-- start --
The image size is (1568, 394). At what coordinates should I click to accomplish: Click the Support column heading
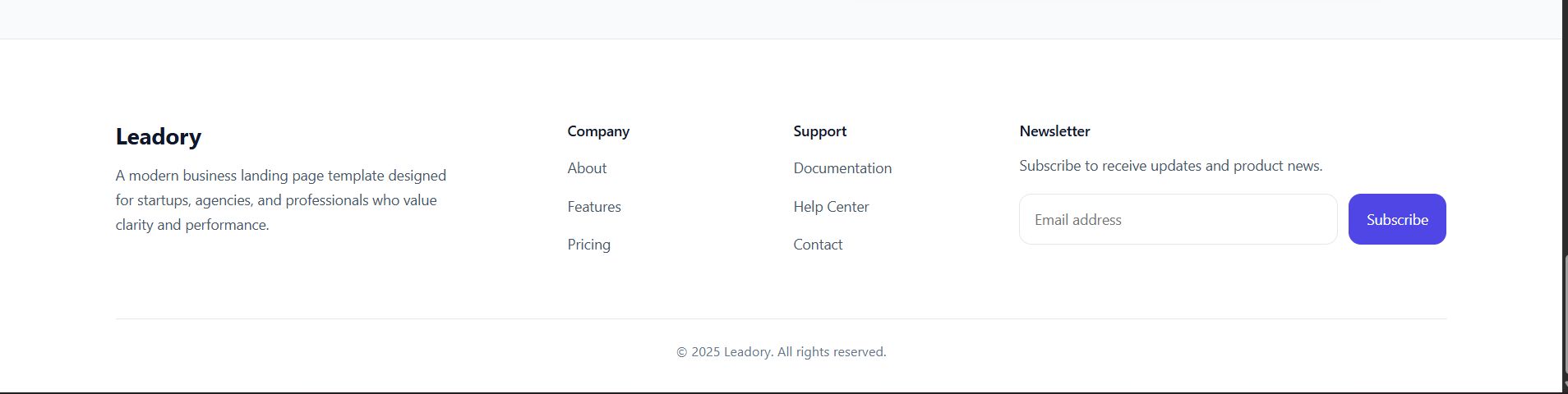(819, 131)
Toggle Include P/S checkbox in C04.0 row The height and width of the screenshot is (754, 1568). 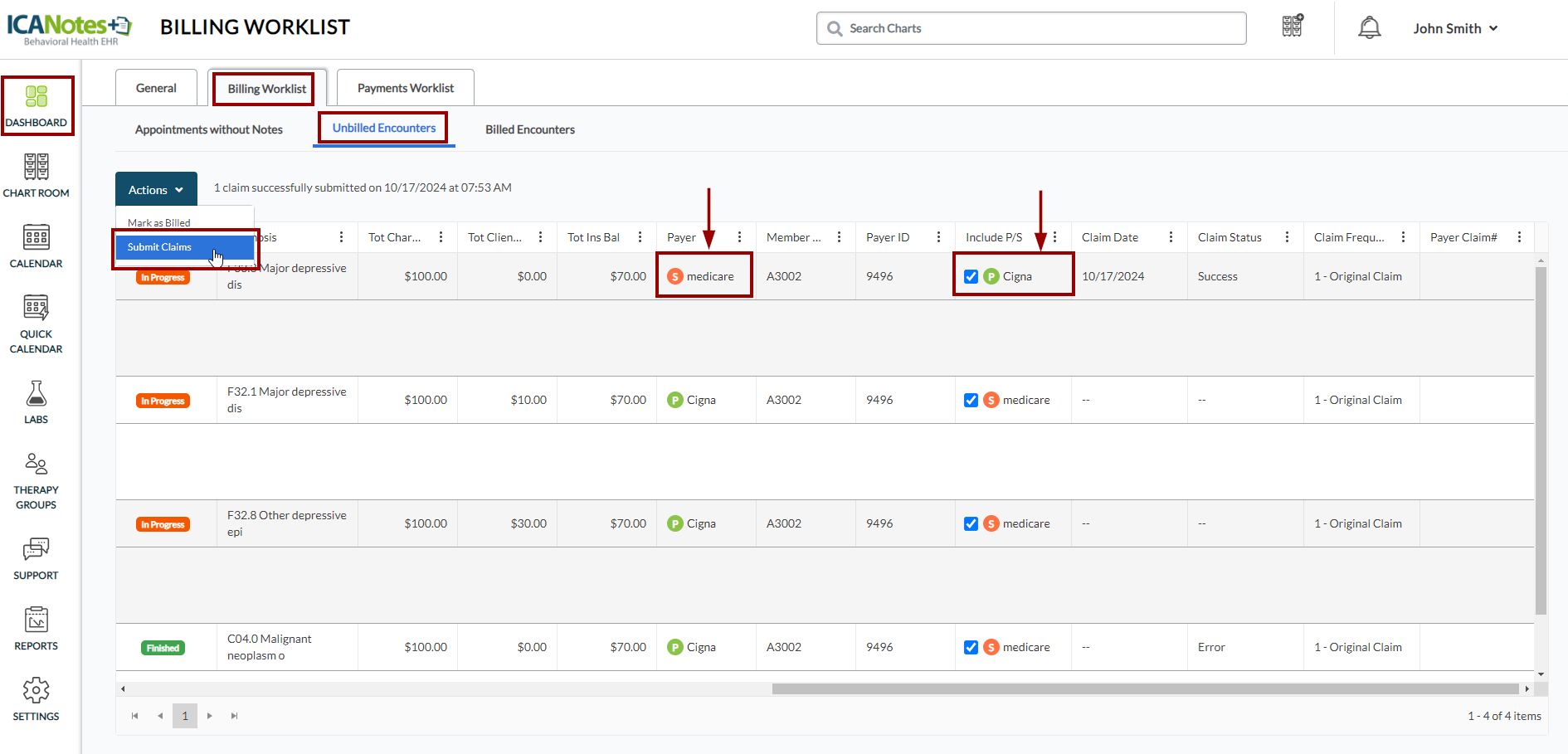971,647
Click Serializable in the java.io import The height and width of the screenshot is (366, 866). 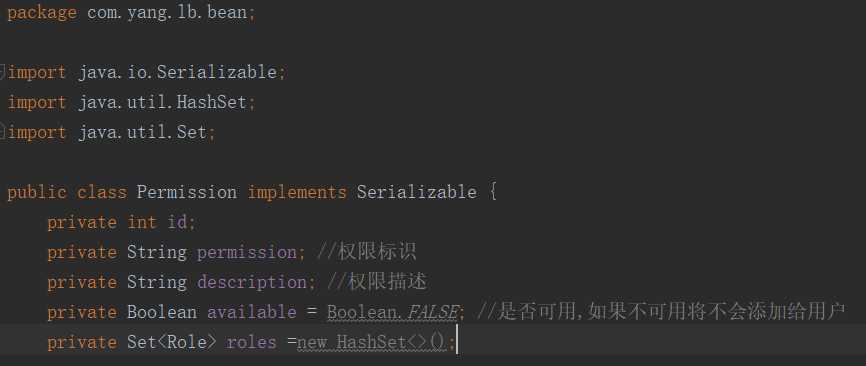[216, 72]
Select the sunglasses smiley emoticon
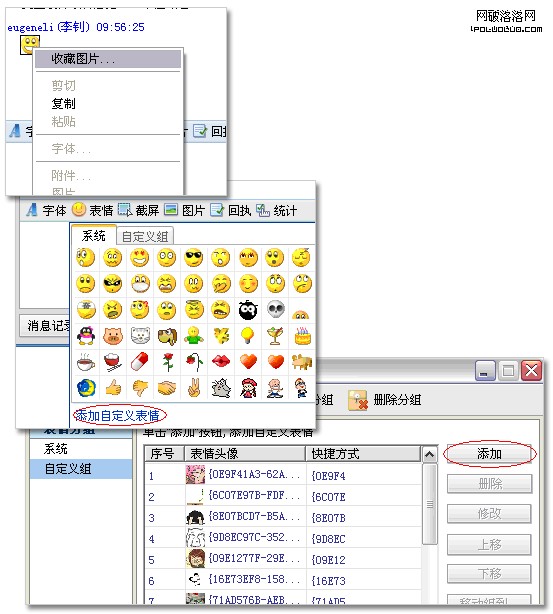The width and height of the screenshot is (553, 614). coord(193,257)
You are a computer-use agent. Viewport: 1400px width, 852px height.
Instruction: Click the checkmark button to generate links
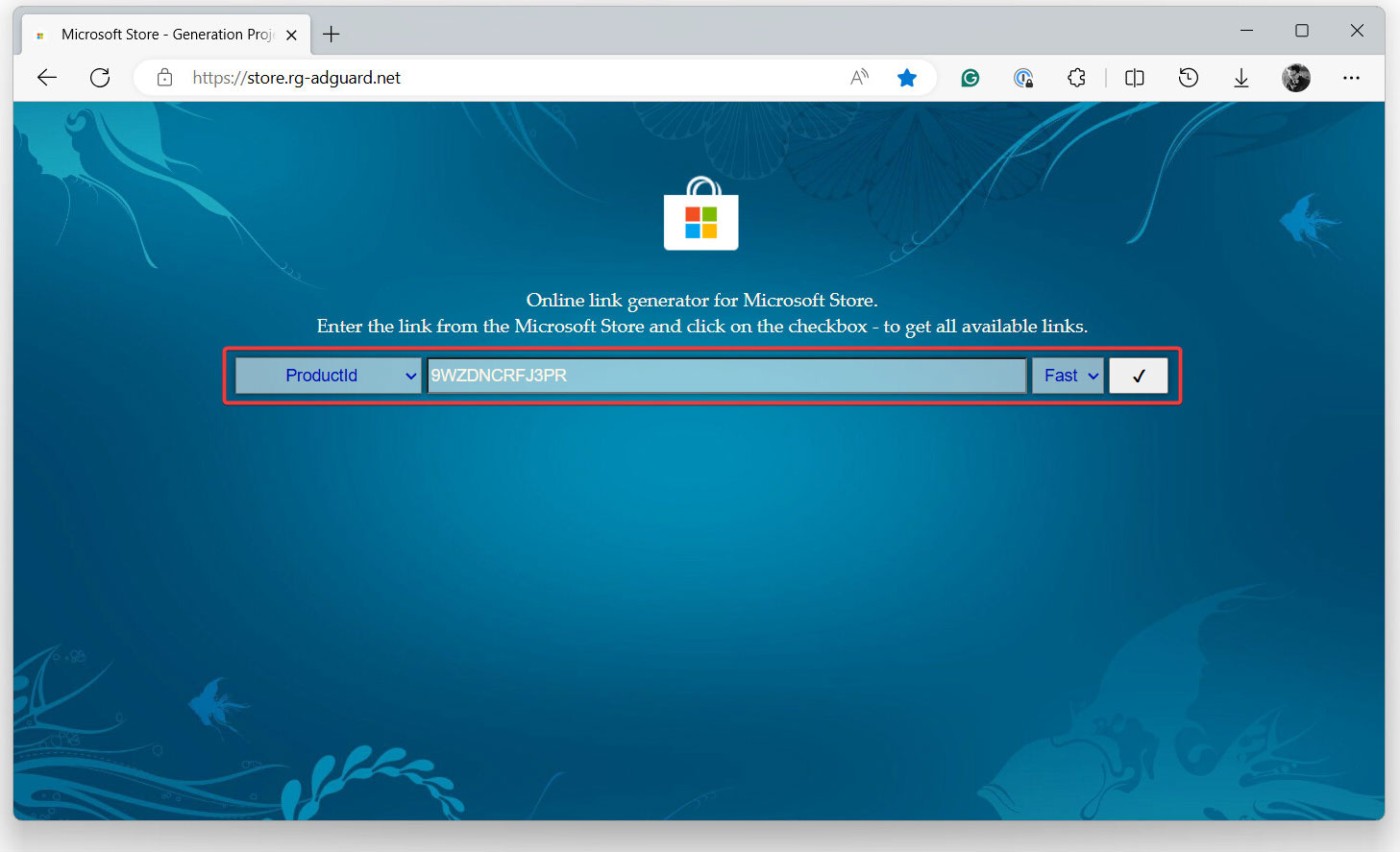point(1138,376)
-- end --
● WHAT TO DO
Rewrite the material from the line with "Select the sunglasses smiley emoticon" through the end, changing "emoticon" to "icon" and leaving everything else as it is. Leave out the pictures.

● THE ANSWER
Select the sunglasses smiley icon
The width and height of the screenshot is (553, 614). coord(193,257)
You are a computer-use agent. Viewport: 1400px width, 852px height.
Instruction: Click the checkmark button to generate links
point(1138,376)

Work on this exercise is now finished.